* TASK BRIEF
Please count the lines below that contain the string "button", treating uppercase and lowercase as different. Reply with the number alone.

* PROVIDED ENTRIES
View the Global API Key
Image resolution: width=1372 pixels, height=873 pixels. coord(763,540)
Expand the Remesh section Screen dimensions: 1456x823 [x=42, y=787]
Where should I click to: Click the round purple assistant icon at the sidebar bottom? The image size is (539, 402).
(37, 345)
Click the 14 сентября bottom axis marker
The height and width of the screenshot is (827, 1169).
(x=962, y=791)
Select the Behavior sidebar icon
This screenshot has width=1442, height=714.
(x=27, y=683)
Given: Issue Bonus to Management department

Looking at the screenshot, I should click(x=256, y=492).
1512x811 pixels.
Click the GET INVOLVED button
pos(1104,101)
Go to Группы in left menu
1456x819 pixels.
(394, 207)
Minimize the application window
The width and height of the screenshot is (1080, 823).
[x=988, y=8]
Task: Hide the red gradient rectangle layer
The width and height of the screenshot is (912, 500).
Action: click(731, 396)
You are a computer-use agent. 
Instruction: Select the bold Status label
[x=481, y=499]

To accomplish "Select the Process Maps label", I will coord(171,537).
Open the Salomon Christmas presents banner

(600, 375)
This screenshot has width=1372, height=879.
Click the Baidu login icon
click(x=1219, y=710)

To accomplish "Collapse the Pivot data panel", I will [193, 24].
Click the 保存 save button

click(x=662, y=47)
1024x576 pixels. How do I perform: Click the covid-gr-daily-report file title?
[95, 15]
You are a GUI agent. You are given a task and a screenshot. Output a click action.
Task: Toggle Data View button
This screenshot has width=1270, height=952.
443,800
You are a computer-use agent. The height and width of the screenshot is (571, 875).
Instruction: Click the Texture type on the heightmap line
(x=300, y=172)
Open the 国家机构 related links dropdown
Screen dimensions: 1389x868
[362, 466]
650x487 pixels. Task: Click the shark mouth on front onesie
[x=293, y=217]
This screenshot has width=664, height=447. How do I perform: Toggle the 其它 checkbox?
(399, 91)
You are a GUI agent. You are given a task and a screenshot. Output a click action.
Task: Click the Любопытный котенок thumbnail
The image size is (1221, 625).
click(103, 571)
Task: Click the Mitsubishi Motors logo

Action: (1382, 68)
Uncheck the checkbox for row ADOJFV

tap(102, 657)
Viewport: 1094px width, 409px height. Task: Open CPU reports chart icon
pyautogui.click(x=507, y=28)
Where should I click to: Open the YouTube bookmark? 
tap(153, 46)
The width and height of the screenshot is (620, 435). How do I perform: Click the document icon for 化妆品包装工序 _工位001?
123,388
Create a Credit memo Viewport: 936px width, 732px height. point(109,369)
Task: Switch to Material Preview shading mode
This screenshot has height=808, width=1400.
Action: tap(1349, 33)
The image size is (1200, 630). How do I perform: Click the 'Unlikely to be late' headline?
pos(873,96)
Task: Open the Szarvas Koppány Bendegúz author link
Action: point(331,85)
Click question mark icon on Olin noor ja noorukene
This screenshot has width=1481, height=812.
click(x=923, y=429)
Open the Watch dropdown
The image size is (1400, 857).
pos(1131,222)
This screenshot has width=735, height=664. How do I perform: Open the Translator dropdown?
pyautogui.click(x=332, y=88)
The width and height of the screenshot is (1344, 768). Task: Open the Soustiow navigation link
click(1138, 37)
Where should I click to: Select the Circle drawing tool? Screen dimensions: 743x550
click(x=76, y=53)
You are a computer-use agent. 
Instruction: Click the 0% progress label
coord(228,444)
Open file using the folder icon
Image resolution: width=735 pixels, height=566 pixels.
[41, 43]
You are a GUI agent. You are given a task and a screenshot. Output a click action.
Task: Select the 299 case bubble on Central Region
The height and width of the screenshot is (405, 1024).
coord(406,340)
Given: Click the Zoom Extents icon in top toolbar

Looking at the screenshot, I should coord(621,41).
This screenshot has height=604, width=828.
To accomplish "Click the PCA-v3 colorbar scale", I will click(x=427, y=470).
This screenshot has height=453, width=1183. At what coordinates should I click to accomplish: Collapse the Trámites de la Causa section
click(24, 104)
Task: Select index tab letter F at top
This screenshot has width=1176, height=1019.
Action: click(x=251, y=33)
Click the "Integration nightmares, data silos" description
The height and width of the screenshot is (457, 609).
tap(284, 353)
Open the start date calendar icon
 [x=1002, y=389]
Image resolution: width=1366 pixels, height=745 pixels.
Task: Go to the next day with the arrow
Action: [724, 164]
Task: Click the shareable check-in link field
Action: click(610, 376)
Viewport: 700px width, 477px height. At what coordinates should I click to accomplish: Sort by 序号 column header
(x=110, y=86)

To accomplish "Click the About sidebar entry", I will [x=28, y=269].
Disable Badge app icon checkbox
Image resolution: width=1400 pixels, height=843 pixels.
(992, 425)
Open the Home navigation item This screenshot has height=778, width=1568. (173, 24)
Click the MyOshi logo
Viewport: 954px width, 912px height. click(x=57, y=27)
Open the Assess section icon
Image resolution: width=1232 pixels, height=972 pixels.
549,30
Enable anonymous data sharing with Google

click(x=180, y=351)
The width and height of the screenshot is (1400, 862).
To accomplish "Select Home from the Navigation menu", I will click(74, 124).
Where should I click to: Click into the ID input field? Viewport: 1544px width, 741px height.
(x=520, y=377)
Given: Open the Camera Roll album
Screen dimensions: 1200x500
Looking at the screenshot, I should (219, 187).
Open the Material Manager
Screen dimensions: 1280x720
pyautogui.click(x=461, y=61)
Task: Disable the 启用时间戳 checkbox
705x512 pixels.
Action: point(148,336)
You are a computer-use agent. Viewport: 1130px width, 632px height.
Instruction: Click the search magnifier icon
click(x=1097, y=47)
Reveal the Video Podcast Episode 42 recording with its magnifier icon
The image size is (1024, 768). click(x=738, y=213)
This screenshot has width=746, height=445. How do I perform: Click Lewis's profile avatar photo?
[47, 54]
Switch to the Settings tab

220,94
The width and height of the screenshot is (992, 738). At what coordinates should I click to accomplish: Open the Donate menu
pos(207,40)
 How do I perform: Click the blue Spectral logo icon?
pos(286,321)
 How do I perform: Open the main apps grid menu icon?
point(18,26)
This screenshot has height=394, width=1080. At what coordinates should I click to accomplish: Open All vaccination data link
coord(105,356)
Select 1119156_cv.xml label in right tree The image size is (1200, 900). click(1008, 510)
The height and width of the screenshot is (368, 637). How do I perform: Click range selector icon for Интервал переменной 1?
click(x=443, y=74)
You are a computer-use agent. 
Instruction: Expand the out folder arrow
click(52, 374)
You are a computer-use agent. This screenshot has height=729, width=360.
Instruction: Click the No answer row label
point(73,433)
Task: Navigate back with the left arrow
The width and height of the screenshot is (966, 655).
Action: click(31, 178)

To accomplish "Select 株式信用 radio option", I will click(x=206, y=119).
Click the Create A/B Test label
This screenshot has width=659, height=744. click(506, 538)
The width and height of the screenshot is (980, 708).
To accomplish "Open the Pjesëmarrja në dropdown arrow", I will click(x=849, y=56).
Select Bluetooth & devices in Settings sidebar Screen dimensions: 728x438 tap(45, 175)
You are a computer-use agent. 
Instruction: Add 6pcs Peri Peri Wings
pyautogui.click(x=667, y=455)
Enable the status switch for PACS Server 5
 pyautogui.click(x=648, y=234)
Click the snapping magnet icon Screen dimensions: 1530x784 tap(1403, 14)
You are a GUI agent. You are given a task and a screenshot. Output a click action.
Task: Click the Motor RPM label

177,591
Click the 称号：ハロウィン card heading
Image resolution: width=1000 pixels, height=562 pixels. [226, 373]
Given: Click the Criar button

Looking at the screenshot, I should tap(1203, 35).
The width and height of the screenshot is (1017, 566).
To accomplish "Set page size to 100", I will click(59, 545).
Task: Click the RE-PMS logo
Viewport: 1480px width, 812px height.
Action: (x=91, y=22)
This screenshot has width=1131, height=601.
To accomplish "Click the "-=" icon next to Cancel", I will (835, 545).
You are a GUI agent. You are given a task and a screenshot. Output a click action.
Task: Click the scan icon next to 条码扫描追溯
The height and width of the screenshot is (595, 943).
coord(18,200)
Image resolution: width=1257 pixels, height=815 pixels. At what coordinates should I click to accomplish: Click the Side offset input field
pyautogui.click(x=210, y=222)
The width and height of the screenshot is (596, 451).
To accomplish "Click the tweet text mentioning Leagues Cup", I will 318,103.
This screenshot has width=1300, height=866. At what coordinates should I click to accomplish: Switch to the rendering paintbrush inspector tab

* THE ANSWER
4